Gencatan Senjata Gaza Tanpa Keadilan, Ilusi Damai di Atas Penjajahan
Oleh: Sayyed Abdullah, Dosen Hubungan Internasional, Universitas Brawijaya Malang
Pengakuan internasional atas kemerdekaan Palestina seharusnya menandai awal berakhirnya kekerasan. Namun realitas pascagencatan senjata New York Oktober 2025 justru menunjukkan sebaliknya: kekerasan tidak berhenti, hanya berganti wajah. Gencatan senjata hadir sebagai simbol, tetapi absen sebagai praktik.
Ratusan pelanggaran, pembunuhan warga sipil, serta penghancuran masjid dan gereja menegaskan satu hal: gencatan senjata hari ini bukan alat perdamaian, melainkan mekanisme pengelolaan konflik. Ia berfungsi menenangkan opini publik global, bukan melindungi korban. Dalam praktiknya, gencatan senjata menjadi jeda operasional yang memberi waktu, bukan keadilan.
Inilah mengapa narasi “konflik Israel–Palestina” perlu dikoreksi secara tegas. Masalahnya, yang terjadi bukan konflik dua pihak setara, melainkan penjajahan yang dipelihara melalui perangkat politik modern. Menyebut ini konflik, justru mengaburkan relasi kuasa dan menormalisasi ketimpangan struktural yang dialami Palestina.
Masalah utama pascagencatan senjata bukan kekosongan hukum internasional. Aturan sudah lengkap, resolusi menumpuk, laporan pelanggaran berlimpah. Faktanya, yang hilang adalah penegakan. Israel menikmati impunitas politik yang luas, terutama karena perlindungan Amerika Serikat. Dukungan ini menciptakan zona kebal hukum, di mana pelanggaran HAM tidak menimbulkan konsekuensi berarti.

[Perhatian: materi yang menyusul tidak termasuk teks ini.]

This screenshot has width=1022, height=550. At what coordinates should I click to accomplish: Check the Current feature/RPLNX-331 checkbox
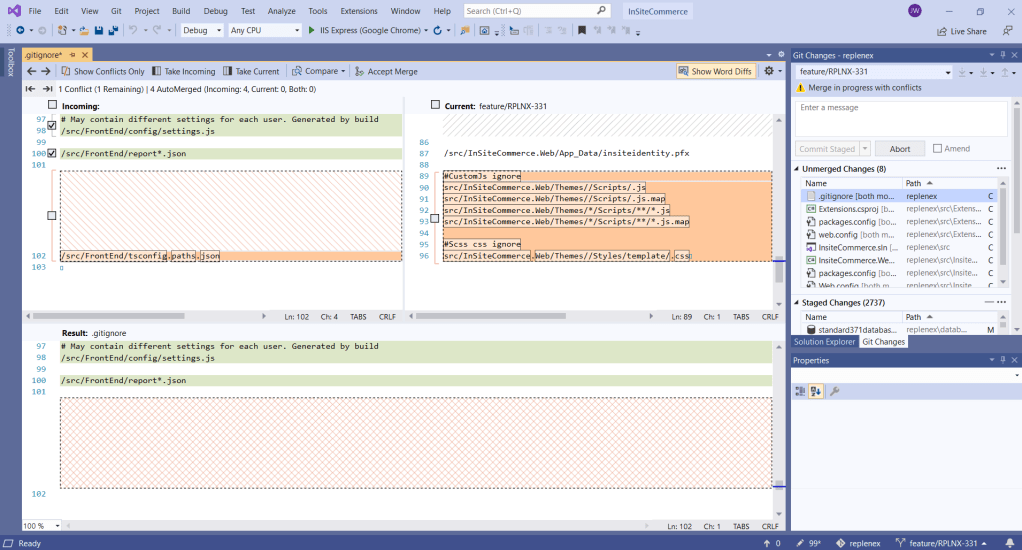click(435, 105)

Dalam situasi seperti ini, berharap banyak pada diplomasi antar-pemerintah adalah kesalahan kalkulasi. Negara-negara boleh bersuara, tetapi tanpa tekanan nyata, suara itu hanya menjadi arsip. Karena itu, pusat gravitasi perjuangan Palestina bergeser: dari meja diplomasi ke ruang publik global.

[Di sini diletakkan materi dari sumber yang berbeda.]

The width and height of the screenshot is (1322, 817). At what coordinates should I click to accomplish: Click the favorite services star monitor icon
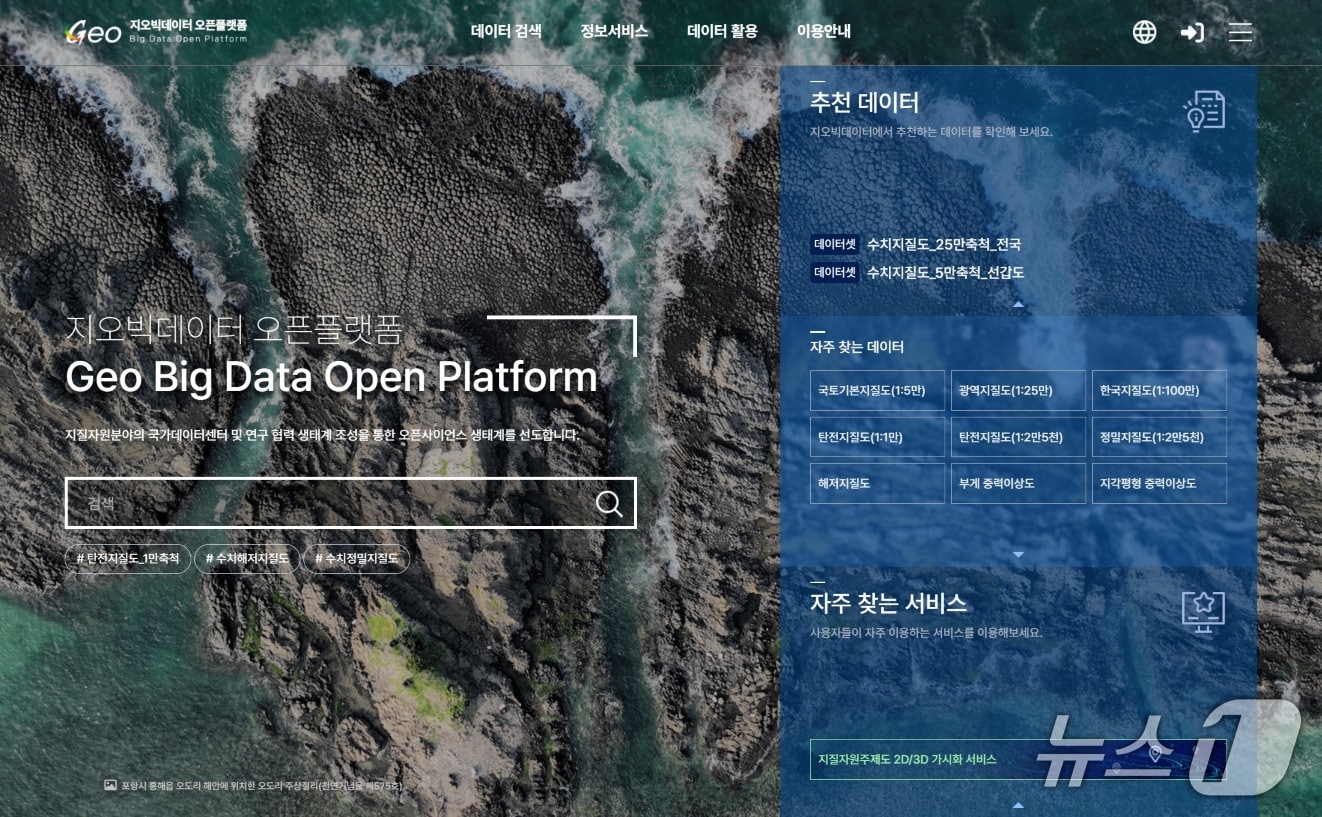(1203, 611)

Di sinilah peran masyarakat sipil menjadi penentu. Universitas, media, organisasi kemanusiaan, aktivis, hingga gerakan boikot ekonomi bekerja pada medan yang paling sensitif: legitimasi. Dalam politik global kontemporer, legitimasi adalah aset strategis. Ketika legitimasi runtuh, keunggulan militer kehilangan pembenaran moralnya.
Meningkatnya pengakuan Palestina oleh lebih dari 20 negara Eropa bukan kebetulan. Ia adalah hasil akumulasi tekanan pengetahuan, konsistensi narasi, dan kerja panjang masyarakat sipil global. Opini publik internasional bergerak, dan Israel mulai kehilangan pijakan moralnya di hadapan dunia.

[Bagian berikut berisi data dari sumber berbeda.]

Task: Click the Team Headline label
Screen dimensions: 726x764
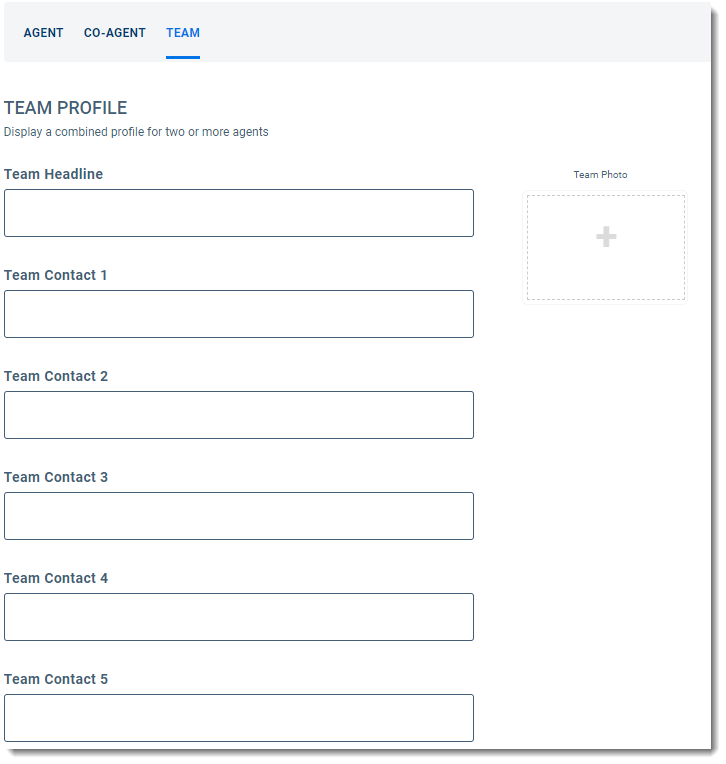Action: pos(53,174)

Indonesia tidak boleh puas hanya dengan posisi normatif. Dukungan historis terhadap Palestina harus diterjemahkan menjadi kepemimpinan diplomatik yang lebih ofensif dan strategis. Opini publik domestik yang kuat adalah modal utama untuk mendorong langkah tersebut bukan sekadar kecaman, namun tekanan multilapis: politik, ekonomi, dan intelektual.
Kesimpulannya jelas: gencatan senjata tanpa keadilan hanyalah ilusi damai. Selama penjajahan dipertahankan, kekerasan akan selalu menemukan jalannya. Ketika negara-negara besar memilih ambigu, masyarakat sipil justru tampil paling rasional. Solidaritas hari ini bukan sekadar empati, tapi strategi perlawanan yang paling efektif.